The state acts have so far disappointed

Unfortunately, the comprehensive state privacy laws passed so far have not lived up to these ethical access expectations. At the time of this writing, the following states have enacted comprehensive data privacy legislation (listed in chronological order of passage): California, Virginia, Colorado, Utah, and Connecticut. A recent analysis of the California, Virginia, and Colorado laws showed that while the California and Colorado laws broadly support public health data practices, the Virginia law risks reducing them in important ways and the Colorado law may not meet ethical standards for reporting data subjects.

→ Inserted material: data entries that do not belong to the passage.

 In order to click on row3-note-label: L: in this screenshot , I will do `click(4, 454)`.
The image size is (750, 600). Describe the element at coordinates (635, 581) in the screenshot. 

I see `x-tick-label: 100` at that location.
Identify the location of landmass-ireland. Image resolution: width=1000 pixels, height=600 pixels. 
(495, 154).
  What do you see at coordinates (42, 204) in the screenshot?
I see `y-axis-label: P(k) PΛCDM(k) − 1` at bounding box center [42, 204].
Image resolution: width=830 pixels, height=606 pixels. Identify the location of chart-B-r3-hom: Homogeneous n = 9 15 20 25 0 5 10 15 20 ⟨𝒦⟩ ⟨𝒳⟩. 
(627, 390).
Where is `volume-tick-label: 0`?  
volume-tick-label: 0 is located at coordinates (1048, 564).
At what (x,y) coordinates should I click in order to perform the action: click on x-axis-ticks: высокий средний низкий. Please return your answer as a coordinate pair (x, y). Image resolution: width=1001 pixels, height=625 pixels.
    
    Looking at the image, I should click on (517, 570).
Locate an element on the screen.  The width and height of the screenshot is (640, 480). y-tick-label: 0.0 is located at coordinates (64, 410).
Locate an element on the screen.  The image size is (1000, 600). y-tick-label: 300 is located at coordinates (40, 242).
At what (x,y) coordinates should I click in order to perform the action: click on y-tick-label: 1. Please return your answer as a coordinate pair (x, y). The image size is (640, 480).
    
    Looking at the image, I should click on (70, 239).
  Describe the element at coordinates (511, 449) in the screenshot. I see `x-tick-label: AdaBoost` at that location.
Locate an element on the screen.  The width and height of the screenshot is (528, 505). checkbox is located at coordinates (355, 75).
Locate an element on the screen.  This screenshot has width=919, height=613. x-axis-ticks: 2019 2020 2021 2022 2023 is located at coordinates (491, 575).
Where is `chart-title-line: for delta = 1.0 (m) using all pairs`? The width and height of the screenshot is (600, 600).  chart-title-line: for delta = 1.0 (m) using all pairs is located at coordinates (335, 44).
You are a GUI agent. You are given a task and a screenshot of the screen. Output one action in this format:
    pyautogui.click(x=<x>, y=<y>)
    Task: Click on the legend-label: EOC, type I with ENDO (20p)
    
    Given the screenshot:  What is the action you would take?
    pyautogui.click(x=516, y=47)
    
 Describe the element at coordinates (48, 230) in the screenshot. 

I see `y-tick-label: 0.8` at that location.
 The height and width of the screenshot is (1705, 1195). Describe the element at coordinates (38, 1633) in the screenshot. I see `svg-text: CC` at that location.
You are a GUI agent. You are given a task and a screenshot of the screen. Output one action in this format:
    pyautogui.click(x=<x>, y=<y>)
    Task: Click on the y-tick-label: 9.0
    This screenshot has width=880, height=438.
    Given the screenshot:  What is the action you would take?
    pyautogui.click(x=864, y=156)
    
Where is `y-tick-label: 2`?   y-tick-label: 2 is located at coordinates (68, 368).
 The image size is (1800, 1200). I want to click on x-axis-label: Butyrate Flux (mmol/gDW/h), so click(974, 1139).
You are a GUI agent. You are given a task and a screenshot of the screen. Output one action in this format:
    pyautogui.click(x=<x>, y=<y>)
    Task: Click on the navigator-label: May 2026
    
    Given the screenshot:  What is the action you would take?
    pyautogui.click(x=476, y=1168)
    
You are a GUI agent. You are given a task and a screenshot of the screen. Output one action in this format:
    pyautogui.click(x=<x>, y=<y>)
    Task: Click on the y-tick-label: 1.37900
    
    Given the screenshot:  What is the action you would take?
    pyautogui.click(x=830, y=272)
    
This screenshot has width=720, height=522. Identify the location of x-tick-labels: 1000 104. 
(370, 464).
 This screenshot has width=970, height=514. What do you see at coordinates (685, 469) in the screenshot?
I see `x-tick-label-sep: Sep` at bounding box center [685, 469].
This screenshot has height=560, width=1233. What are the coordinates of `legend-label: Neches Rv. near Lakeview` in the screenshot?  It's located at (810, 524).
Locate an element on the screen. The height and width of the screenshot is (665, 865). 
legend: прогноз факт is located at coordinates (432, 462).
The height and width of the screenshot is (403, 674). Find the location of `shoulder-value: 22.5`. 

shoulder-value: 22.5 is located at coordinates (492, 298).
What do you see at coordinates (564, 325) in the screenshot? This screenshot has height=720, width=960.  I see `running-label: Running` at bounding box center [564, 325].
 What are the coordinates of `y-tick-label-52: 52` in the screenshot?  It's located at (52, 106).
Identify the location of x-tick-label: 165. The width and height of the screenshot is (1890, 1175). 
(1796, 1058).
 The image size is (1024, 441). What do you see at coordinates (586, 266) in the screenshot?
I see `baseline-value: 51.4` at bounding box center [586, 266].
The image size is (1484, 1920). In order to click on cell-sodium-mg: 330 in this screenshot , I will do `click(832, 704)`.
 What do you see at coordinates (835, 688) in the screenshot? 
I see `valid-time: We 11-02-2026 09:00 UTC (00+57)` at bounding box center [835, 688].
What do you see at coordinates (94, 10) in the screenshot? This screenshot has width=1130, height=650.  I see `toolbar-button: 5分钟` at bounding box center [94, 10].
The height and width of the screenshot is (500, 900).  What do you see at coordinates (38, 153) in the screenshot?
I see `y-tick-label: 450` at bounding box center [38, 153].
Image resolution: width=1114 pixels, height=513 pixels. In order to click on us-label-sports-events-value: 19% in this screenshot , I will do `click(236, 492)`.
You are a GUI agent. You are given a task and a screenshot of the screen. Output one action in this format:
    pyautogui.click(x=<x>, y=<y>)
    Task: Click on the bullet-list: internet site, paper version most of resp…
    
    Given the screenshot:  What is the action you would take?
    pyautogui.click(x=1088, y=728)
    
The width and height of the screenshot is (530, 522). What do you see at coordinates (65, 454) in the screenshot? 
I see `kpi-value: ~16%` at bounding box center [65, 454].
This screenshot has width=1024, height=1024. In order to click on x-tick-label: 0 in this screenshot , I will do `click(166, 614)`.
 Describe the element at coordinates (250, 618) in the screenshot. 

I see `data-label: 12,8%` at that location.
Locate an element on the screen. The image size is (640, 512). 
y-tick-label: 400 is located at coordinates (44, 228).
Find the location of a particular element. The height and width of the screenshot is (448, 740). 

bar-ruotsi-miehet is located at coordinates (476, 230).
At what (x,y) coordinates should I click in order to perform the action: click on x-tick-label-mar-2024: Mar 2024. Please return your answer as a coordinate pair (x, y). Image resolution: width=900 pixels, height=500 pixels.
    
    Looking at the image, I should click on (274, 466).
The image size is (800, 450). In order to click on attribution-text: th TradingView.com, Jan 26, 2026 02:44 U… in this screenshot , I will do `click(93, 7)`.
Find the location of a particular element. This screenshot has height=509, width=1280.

There is still time for public health to set foot in the door

There is still time for public health to step in the door, and thus enter the debate and ensure effective and ethical public health provisions in the new legislation. Although the ADPPA exited the Chamber’s Energy and Commerce Commission in a solidly bipartisan 52-to-2 vote, Senator Nancy Pelosi withheld the bill from a grassroots vote, citing concern that the law does not provide the broad protections that she states California law provides. The Federal Trade Commission also recently notified a regulatory proposal, inviting the public and interested groups to comment on whether “it should implement new trade regulation rules or other regulatory alternatives regarding how companies collect, aggregate, protect, use, analyze and store consumer data “.

In the flow of debates over new US data protection laws, public health has opportunities for greater access to critical data. But the legislative debate has thus far been driven by diverging views between industry and privacy advocates on the appropriate scope of commercial data practices and the extent of preemptive state laws (such as California’s) governing data use. commercial. Public health prospects have largely been absent. Without public health involvement, the new laws may not improve access to data for public health purposes and may, in fact, prevent access to it.

Immediate actions for stakeholders

First, public health stakeholders need to speak up to ensure that any new law does not harm existing public health data streams. Second, they must ensure that any new law provides space for public health information technology for development, under adequate governance, as information technology develops or as new resources dedicated to public health infrastructure allow public health to expand current capabilities. One example is the current public health data modernization initiative. Finally, public health stakeholders must ensure that legislation respects the ethical limits imposed on the uses of public health data that WHO and others have articulated.

Note from the authors

The authors would like to thank Professor James G. Hodge, Jr., Dr Michael Morrisey, and Dr William Sage for their thoughtful comments on this work. This work was supported in part by Texas A&M University’s T3 program. Charles Curran is an independent consultant who advises industry members on data policy issues, including consent. Relationships with industry members are only tangential to the topic of this article (encouraging public health to engage in privacy legislative debates). However, the authors note that these industry members would be subject to ADPPA rules.